Welcome to the American Revolution II

Welcome to the American Revolution II
But when a long train of abuses and usurpations, pursuing invariably the same object evinces a design to reduce them under absolute despotism, it is their right, it is their duty, to throw off such government, and to provide new guards for their future security.
"We face a hostile ideology global in scope, atheistic in character, ruthless in purpose and insidious in method..." and warned about what he saw as unjustified government spending proposals and continued with a warning that "we must guard against the acquisition of unwarranted influence, whether sought or unsought, by the military-industrial complex... The potential for the disastrous rise of misplaced power exists and will persist... Only an alert and knowledgeable citizenry can compel the proper meshing of the huge industrial and military machinery of defense with our peaceful methods and goals, so that security and liberty may prosper together."Dwight D. Eisenhower

Wednesday, May 4, 2011

The killing of Osama bin Laden




President Obama and Vice President Joe Biden, along with members of the national security team, receive an update on the mission against Osama bin Laden in the Situation Room of the White House, May 1, 2011. Also pictured are Secretary of State Hillary Clinton (2nd R) and Defense Secretary Robert Gates (R). Please note: A classified document seen in this photograph has been obscured at source.

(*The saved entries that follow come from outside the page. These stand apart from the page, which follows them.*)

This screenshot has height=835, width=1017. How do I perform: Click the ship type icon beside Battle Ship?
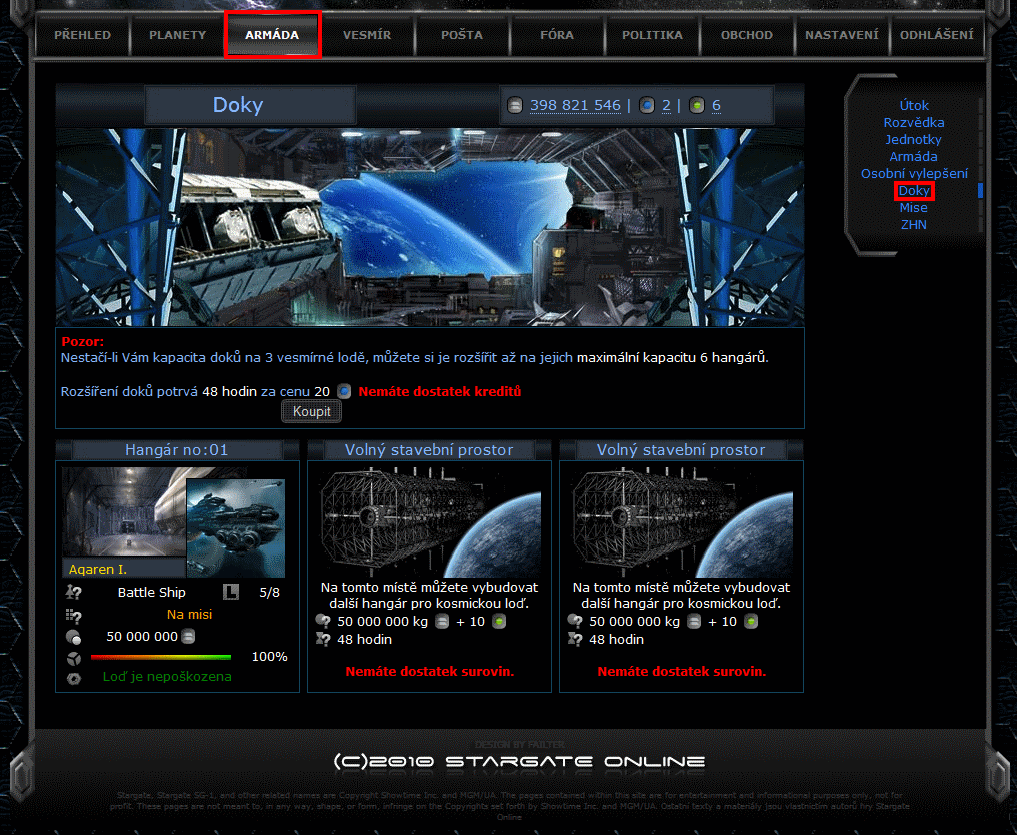click(73, 593)
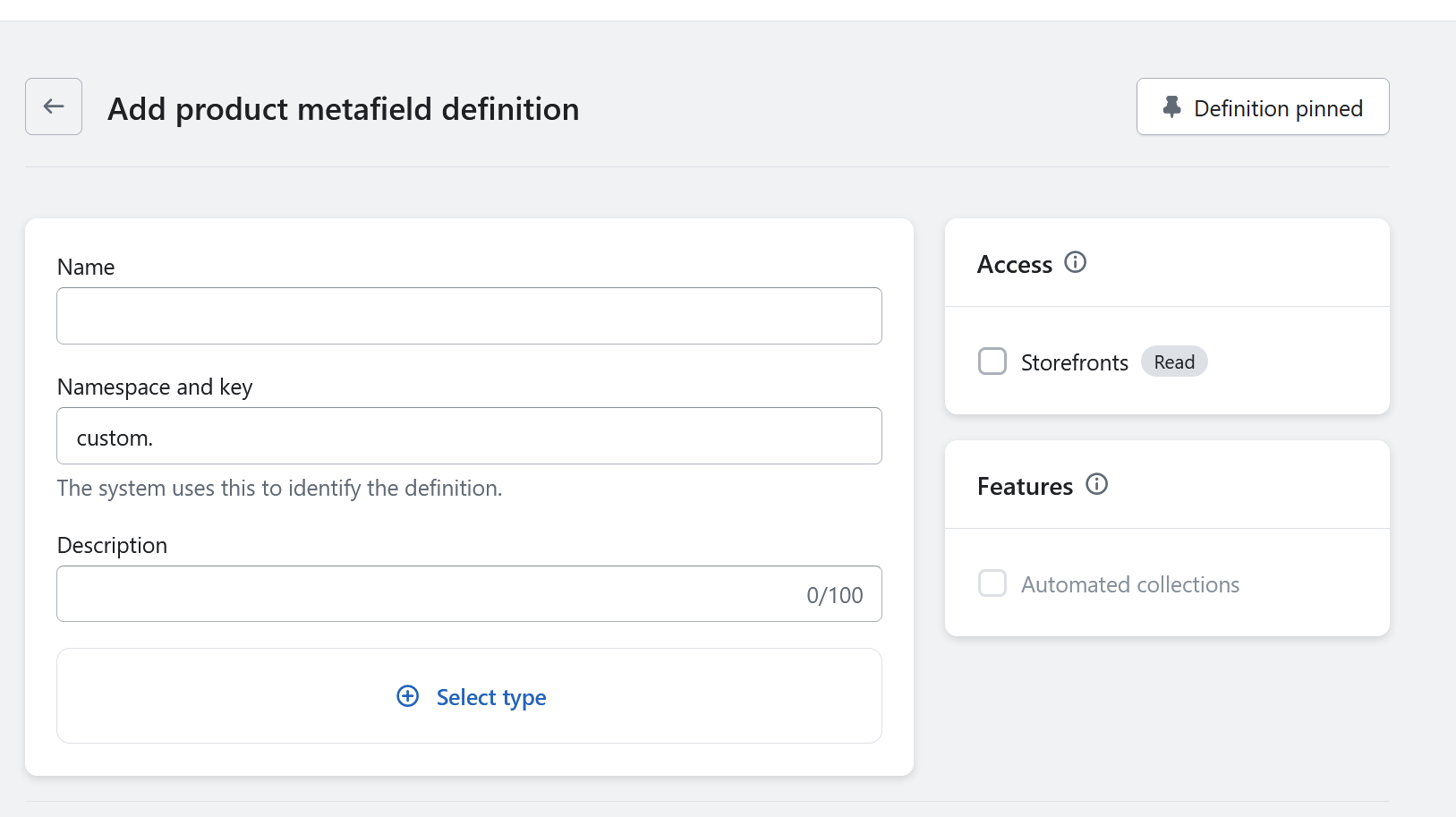This screenshot has width=1456, height=817.
Task: Click the pin icon beside Definition pinned
Action: pyautogui.click(x=1171, y=107)
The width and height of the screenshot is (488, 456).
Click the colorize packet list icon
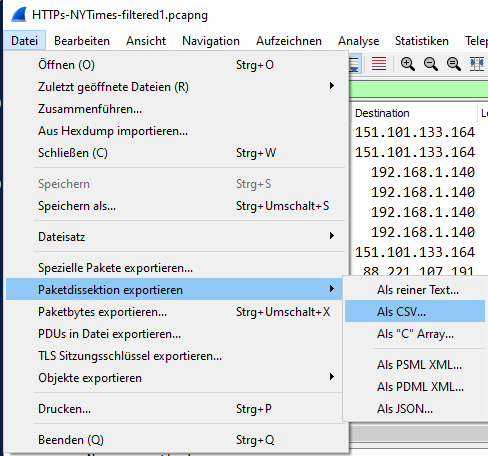(x=379, y=64)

By Erik Kirschbaum and Jonathan Thatcher

BERLIN/SINGAPORE | Wed May 4, 2011 10:09am EDT

(Reuters) - The killing of Osama bin Laden when he was unarmed has raised concerns the United States may have gone too far in acting as policeman, judge and executioner of the world's most wanted man.

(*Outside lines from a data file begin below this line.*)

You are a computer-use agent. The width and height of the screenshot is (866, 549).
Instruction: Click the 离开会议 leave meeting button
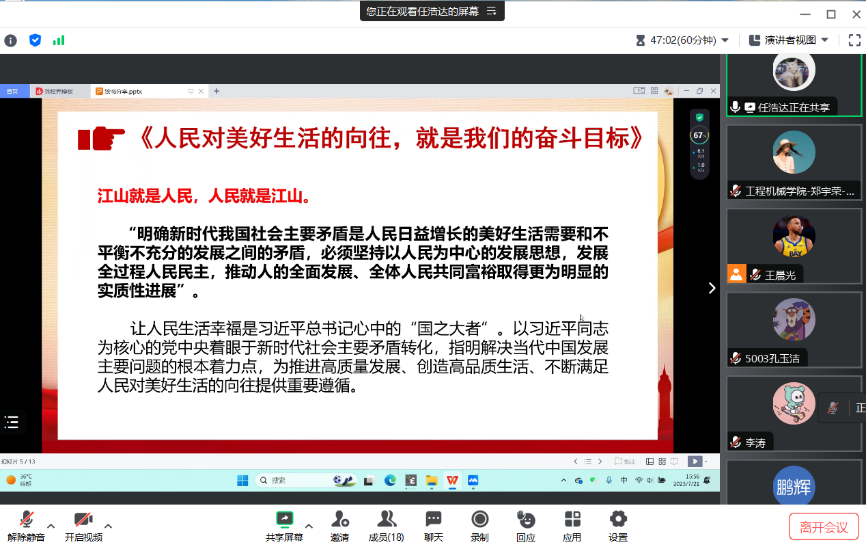click(x=823, y=526)
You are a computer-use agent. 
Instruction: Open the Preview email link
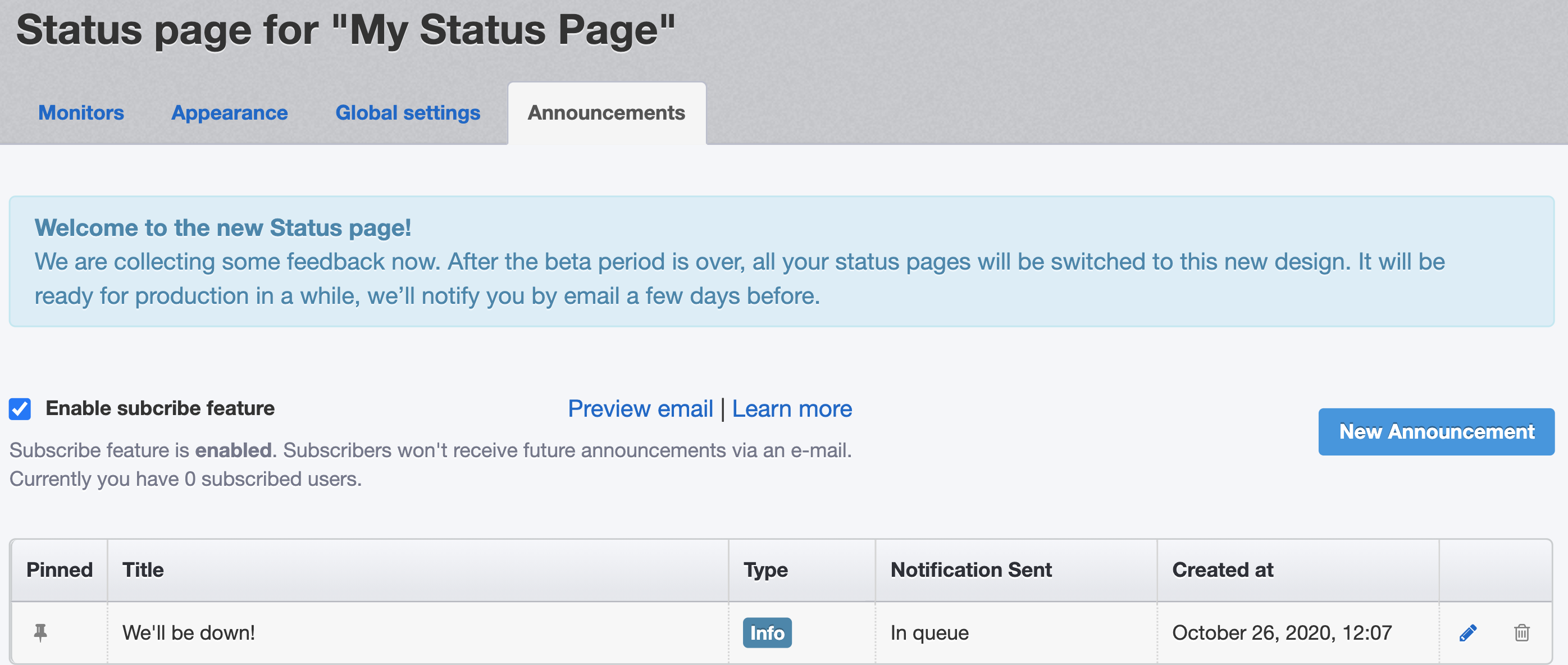640,409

But for several Muslim leaders, the more unsettling issue is whether the al Qaeda leader's burial at sea was contrary to Islamic practice.

The White House said on Tuesday that bin Laden had resisted the U.S. team which stormed his Pakistan hideout and that there had been concerns he would "oppose the capture operation".

Spokesman Jay Carney declined to specify what sort of resistance bin Laden offered but added: "We expected a great deal of resistance and were met with a great deal of resistance. There were many other people who were armed ... in the compound."

Former West German Chancellor Helmut Schmidt told German TV the operation could have incalculable consequences in the Arab world at a time of unrest there.

"It was quite clearly a violation of international law," .

It was a view echoed by high-profile Australian human rights lawyer Geoffrey Robertson.

"It's not justice. It's a perversion of the term. Justice means taking someone to court, finding them guilty upon evidence and sentencing them," Robertson told Australian Broadcasting Corp television from London.

"This man has been subject to summary execution, and what is now appearing after a good deal of disinformation from the White House is it may well have been a cold-blooded assassination."

Robertson said bin Laden should have stood trial, just as World War Two Nazis were tried at Nuremburg or former Yugoslav President Slobodan Milosevic was put on trial at the war crimes tribunal in The Hague after his arrest in 2001.

"The last thing he wanted was to be put on trial, to be convicted and to end his life in a prison farm in upstate New York. What he wanted was exactly what he got - to be shot in mid-jihad and get a fast track to paradise and the Americans have given him that."

Gert-Jan Knoops, a Dutch-based international law specialist, said bin Laden should have been arrested and extradited to the United States.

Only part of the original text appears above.